_TEKS YANG DISEDIAKAN_
----

PROBLEMATIKA PENERAPAN SYARIAT ISLAM DALAM NEGARA KONTEPORER
Perdebatan soal pemberlakuan Syariat Islam sampai saat ini masih menyisakan pro dan kontra, terutama di negara-negara yang secara resmi bukan sebagai negara Islam. Jika dicermati dalam konteks sosio politisnya, isu formalisasi Syariat Islam sebagai hukum publik dewasa ini, paling tidak merupakan fenomena yang didorong oleh kebangkitan Islam (al-sahwah al-Islamiyah /Islamic awakening) pasca colonial, terutama setelah perang dunia ke II.
Pada umumnya kebangkitan Islam ini merupakan
respon yang wajar atas beragam krisis multidimensi berlarut larut, terutama
bagi mereka yang cenderung berpikir praktis dan jarang berpikir kritis,
pemecahan melalui jalur Syariat ini diyakini merupakan satu-satunya jalan
keluar dalam mengatasi beragam krisis multidimensi tersebut. Dengan kata lain,
formalisasi syariat ke ruang publik diamini sebagai solusi komplet nan mujarab
dalam menuntaskan beragam kompleksitas persoalan di dalam masyarakat.
Sedikitnya ada tiga arus besar yang mengemuka dalam menyikapi Syariat Islam.
Pertama, arus formalisasi Syariat. Kelompok ini menghendaki agar Syariat
dijadikan landasan riil berbangsa dan benegara, implikasinya ia getol
menyuarakan perlunya mendirikan negara Islam atau dengan berupaya memasukan
Syariat Islam secara formal dalam Undang undang negara. Kedua, arus
deformalisasi Syariat. Kelompok ini lebih memilih pemaknaaan Syariat secara
substantif. Pemaknaan Syariat tidak serta merta dihegemoni oleh negara, karena
wataknya yang represif. Syariat secara individu sudah diterapkan, sehingga
formalisasi dalam undang undang tidak mempunyai alasan yang kuat. Ketiga, arus
moderat. Kelompok ini dikesankan mengambil jalan tengah, menolak sekularisasi
dan Islamisasi. Pemandangan tersebut menjadi bukti kuat, bahwa penerapan
Syariat Islam merupakan arena perdebatan yang subur, dan tak jarang mengalami
tarik ulur.

----

_DATA YANG DITAMPILKAN_
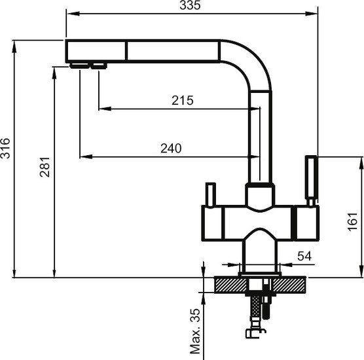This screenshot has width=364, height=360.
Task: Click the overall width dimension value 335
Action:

----

_PETUNJUK PENGERJAAN_
Tuliskan kembali tanpa perubahan bagian teks tentang penerapan Syariat Islam di atas yang diawali dengan kata-kata "Pertama, arus formalisasi" dan diakhiri dengan "tarik ulur.".

_JAWABAN LATIHAN_
Pertama, arus formalisasi Syariat. Kelompok ini menghendaki agar Syariat
dijadikan landasan riil berbangsa dan benegara, implikasinya ia getol
menyuarakan perlunya mendirikan negara Islam atau dengan berupaya memasukan
Syariat Islam secara formal dalam Undang undang negara. Kedua, arus
deformalisasi Syariat. Kelompok ini lebih memilih pemaknaaan Syariat secara
substantif. Pemaknaan Syariat tidak serta merta dihegemoni oleh negara, karena
wataknya yang represif. Syariat secara individu sudah diterapkan, sehingga
formalisasi dalam undang undang tidak mempunyai alasan yang kuat. Ketiga, arus
moderat. Kelompok ini dikesankan mengambil jalan tengah, menolak sekularisasi
dan Islamisasi. Pemandangan tersebut menjadi bukti kuat, bahwa penerapan
Syariat Islam merupakan arena perdebatan yang subur, dan tak jarang mengalami
tarik ulur.